Upon reaching the police cordon that separated them from the embassy, protesters began shouting, "Israeli ambassador, out of the land of the Nile." The call for the expulsion of the Israeli ambassador to Cairo, Gideon Ben-Ami, has now become a main rallying point for protesters, who still gather every day around Cairo, although in lesser numbers.
Pressure to expel the ambassador is also coming from other fronts. Nabil Shaath, the Palestinian minister of planning and one of Arafat's closest aides, spoke to Egyptian foreign minister Ahmad Maher on Tuesday, urging him to take "practical steps" rather than issue denunciations at an upcoming meeting of Arab foreign ministers scheduled to take place in Cairo on Saturday.
Speaking at a press conference, Shaath said that Arab states should take a strong stand against Israel's recent actions and that Egypt and Jordan -- the Arab countries with the closest relations with Israel -- should cut off relations. Shaath added that the "vast majority" of Arab foreign ministers would come to Cairo for Saturday's meeting, and urged them to confront Israel with "deeds and acts."
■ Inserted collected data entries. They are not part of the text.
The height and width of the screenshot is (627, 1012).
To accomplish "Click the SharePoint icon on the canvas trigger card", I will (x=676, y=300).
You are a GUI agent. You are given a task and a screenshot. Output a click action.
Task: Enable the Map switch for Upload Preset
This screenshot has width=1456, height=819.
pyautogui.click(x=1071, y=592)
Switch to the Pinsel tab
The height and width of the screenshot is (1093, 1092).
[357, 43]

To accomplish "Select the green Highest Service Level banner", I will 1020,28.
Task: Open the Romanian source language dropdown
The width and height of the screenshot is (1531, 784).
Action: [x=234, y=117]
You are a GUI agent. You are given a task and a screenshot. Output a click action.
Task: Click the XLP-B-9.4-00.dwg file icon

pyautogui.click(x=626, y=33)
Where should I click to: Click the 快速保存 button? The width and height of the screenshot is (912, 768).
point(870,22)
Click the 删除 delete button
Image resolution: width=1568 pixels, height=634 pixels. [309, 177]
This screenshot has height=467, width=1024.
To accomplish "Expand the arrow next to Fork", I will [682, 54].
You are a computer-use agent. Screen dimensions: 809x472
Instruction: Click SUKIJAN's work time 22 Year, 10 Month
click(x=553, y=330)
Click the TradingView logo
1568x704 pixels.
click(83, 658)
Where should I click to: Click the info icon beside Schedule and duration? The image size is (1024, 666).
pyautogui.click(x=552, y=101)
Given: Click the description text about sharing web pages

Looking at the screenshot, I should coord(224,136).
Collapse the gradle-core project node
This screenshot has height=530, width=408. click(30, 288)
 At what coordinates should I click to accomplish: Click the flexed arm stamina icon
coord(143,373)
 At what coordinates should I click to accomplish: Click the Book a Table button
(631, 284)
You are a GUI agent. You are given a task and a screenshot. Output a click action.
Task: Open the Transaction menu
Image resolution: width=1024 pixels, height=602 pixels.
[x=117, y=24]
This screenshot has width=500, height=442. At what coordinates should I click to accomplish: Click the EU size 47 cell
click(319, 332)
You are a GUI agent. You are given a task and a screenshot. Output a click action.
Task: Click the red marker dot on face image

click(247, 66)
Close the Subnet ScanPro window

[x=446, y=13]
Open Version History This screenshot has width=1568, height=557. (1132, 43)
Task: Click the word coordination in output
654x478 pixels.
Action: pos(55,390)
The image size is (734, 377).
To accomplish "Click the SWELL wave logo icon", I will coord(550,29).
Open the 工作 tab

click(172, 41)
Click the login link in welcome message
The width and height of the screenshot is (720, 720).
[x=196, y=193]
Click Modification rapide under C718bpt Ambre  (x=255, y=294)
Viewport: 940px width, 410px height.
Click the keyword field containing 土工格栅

There have also been protests outside the Egyptian Embassy in Beirut, Lebanon, calling for Cairo to end its relationship with Israel, which officially began 23 years ago when then President Anwar Al Sadat signed the Camp David accords, making Egypt the first country to make peace and have normal relations with Israel.
But, according to human-rights activist Kassem, that is unlikely to happen. "It would really damage the regime abroad," he explains. "It's survived for 20 years on the grounds that it is one of the two countries with full relations with the Israelis. And it's not going to appease the demonstrators either -- they will just push for more."